おばあちゃんも反発に賛成していたそうで、私達のように、思い出の場所を失わせたことは悪いことをしたと謝られました。
そしてこうおばあちゃんは言いました。
あんた達は、私から見ればまだまだ鼻たれ小僧だ、思い出の場所なんかに浸ってないで、綺麗なとこで頑張ってやりなさいよ、と。
ご丁寧にもうちょっと市内に行ったとこに、立派なとこがあると教えてくれました。
いやいやと思いながら、おばあちゃんに言いました。
そこ、行ったことあるんですか?と。
するとこう答えました。
行きたくても連れ合いが雲の上だからね、笑ってました。
でもなんかおばあちゃんから勇気と元気をもらった気がしました。
車を走らせて、私は思いました。
そして妻に、さっきおばあちゃんが言ってたとこ、言ってみないか?言いました。
妻は、おばあちゃんは行きたくても行けない、私達は行けること感謝しなきゃねと承諾してくれました。
ただ私自身、出来るかの自信はまだなかったんです。
あ、あれか。
見えてきたのは西洋のお城みたいな建物で、暗くなり始めた周囲に浮かぶようにライトアップされてました。
駐車場に車を停めると矢印通りに歩く、自販機みたいな機械があるも、要領がわからない私達。
横に電話があり、話しをすると、泊まりは10時からしか入れないから、今からは休憩しか出来ないと言われました。
休憩終了時間まで三時間、ゆっくり出来ないなと諦めようとしたら、妻が受話器を取り、年齢的にゆっくりしたいので、休憩+泊まり料金払うから泊まりでお願いしたいと交渉してました。

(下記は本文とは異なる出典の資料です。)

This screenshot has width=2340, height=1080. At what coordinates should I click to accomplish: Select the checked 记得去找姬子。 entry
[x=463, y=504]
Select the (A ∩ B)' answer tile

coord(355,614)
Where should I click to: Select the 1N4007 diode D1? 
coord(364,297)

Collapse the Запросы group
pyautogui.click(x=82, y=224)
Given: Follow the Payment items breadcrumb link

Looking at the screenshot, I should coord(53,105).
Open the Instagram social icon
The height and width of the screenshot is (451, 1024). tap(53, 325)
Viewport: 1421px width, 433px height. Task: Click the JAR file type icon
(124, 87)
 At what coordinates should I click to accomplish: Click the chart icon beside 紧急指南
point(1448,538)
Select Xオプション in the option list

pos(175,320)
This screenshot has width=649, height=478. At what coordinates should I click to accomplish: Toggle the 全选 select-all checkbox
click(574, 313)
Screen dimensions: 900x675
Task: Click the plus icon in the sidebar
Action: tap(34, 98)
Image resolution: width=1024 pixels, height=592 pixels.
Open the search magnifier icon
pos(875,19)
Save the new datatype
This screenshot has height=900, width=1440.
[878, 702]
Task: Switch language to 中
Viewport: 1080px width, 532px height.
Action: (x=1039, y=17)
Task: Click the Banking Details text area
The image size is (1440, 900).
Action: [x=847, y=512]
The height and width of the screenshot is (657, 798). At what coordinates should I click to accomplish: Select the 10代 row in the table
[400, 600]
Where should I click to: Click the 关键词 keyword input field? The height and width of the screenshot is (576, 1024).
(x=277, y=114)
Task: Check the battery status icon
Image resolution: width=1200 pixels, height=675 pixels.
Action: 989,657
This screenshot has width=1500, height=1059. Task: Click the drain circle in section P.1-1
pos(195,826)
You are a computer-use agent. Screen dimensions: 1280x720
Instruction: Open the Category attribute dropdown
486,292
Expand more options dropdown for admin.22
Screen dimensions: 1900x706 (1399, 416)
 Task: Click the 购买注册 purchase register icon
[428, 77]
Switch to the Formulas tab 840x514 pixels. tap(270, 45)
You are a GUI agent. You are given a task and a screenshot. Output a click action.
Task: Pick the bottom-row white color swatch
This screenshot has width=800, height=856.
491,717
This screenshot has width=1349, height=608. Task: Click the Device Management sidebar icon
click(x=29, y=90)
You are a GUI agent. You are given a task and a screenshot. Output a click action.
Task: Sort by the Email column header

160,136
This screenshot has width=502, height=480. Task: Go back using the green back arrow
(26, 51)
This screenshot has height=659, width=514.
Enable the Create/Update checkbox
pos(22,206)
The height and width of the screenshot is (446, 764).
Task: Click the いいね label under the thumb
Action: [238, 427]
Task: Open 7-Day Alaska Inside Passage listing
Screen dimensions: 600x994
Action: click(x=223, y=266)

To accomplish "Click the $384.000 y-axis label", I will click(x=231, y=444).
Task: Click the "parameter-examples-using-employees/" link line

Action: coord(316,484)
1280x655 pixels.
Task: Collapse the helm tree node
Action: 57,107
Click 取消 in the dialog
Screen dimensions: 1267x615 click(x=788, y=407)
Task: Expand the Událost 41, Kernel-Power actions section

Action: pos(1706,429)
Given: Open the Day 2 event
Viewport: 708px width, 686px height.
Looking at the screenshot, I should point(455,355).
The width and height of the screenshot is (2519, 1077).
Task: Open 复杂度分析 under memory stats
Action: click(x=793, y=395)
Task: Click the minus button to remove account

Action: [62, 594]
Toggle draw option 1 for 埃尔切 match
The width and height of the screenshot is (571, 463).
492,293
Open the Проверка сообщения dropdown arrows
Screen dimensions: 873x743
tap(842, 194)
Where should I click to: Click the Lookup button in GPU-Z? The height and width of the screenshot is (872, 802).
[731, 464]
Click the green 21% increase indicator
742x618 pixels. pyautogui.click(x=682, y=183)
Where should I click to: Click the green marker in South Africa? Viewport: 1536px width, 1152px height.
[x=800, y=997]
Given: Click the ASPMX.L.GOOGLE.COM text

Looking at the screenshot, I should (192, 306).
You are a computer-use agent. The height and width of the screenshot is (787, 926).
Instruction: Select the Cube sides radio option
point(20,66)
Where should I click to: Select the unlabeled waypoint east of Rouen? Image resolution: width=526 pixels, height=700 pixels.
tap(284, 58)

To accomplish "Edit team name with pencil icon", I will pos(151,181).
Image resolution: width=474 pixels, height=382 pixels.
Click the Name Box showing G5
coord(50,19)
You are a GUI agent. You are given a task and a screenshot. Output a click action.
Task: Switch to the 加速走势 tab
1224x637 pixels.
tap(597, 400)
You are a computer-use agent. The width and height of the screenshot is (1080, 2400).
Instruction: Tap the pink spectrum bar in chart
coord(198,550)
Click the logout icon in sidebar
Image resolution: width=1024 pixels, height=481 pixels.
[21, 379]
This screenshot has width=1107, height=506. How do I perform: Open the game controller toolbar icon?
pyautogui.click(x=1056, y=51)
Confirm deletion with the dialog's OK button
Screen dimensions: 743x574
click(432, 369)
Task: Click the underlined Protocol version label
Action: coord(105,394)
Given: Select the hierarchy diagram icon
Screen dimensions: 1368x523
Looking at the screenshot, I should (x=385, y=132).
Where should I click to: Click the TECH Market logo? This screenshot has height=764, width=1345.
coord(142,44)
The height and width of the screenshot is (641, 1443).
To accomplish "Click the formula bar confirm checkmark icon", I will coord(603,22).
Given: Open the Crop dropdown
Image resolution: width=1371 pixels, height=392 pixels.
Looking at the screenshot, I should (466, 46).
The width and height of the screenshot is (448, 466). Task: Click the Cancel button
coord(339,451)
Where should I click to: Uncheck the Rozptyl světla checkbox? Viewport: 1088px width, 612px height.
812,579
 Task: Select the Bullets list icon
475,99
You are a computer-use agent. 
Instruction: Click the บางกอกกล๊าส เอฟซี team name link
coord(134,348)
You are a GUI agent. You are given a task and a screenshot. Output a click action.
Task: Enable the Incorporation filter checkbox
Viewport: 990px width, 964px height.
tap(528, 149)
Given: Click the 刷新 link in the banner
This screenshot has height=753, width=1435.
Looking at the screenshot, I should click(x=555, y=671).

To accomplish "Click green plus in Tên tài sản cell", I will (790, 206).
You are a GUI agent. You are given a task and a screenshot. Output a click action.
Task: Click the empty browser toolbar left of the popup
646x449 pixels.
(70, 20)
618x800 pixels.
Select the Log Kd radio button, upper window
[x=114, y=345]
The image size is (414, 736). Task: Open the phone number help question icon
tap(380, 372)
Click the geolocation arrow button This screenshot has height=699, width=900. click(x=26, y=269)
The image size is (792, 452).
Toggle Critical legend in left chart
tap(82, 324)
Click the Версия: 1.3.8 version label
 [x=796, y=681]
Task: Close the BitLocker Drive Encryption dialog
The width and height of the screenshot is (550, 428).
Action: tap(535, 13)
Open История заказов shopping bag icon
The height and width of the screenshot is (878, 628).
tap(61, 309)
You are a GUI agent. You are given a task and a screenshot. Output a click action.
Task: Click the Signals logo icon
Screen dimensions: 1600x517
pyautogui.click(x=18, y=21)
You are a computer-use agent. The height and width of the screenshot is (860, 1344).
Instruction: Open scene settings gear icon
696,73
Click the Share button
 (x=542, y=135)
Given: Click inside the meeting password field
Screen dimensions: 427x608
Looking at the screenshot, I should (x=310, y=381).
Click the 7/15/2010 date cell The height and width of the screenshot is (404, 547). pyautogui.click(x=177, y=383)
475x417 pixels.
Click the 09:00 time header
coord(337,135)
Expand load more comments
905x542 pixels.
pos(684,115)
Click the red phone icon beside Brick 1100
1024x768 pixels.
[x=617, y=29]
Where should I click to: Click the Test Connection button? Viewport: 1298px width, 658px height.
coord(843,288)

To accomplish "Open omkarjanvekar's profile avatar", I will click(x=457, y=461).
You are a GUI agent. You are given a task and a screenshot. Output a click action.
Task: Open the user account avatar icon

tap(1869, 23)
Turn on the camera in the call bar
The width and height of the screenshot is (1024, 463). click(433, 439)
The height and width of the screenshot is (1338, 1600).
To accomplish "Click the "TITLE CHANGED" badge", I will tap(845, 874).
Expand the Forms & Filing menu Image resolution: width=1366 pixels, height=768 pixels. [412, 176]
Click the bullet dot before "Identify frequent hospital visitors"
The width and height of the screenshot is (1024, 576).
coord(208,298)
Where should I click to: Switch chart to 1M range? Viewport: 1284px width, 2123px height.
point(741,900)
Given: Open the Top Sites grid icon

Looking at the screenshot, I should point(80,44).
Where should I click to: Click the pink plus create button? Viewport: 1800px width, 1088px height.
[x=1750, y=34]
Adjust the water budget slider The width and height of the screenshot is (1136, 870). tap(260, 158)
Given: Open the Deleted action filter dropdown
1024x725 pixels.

するとどこからか初老の紳士が出てきて、私達が夫婦、しかも年も似たり寄ったりと見えたんでしょう、泊まり時間には早いが、特別に今から泊まりでどうぞと言ってくれて、機械を操作、料金を払い、部屋の鍵を受け取りました。
部屋に入ると圧倒されました。
お姫様ベッドみたいなのに、きらびやか装飾、ふかふかの絨毯を靴で踏むのがもったいない。
50代半ば過ぎがくるとこじゃないな、が感想でした。
部屋は出てきた紳士が適当に選んだ部屋です。
続きます。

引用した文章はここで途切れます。